GIVEN INFORMATION =
━━━━━━━━━━━━━━━━━━━━
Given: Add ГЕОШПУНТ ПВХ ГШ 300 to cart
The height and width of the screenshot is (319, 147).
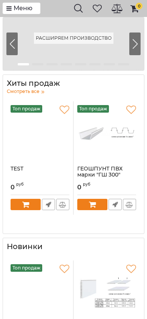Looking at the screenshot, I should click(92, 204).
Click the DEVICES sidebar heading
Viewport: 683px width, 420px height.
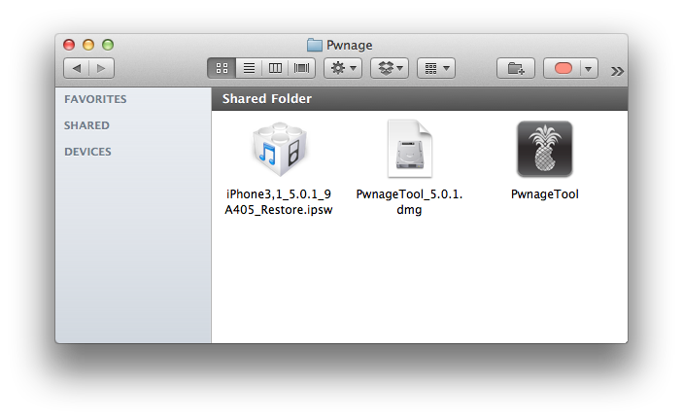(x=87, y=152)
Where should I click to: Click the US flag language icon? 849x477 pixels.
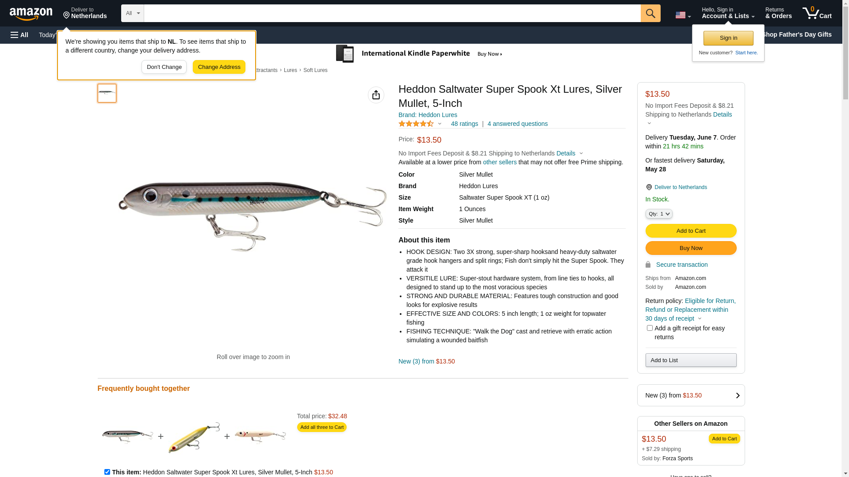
━━━━━━━━━━━━━━━━━━━━
DESCRIPTION OF THE TASK = Your reply should repeat the entries above exactly, leaving the pictures out.

WORKED SOLUTION =
Given: Add ГЕОШПУНТ ПВХ ГШ 300 to cart
The height and width of the screenshot is (319, 147).
Looking at the screenshot, I should click(92, 204).
Click the DEVICES sidebar heading
Viewport: 683px width, 420px height.
(x=87, y=152)
Where should I click to: Click the US flag language icon? 849x477 pixels.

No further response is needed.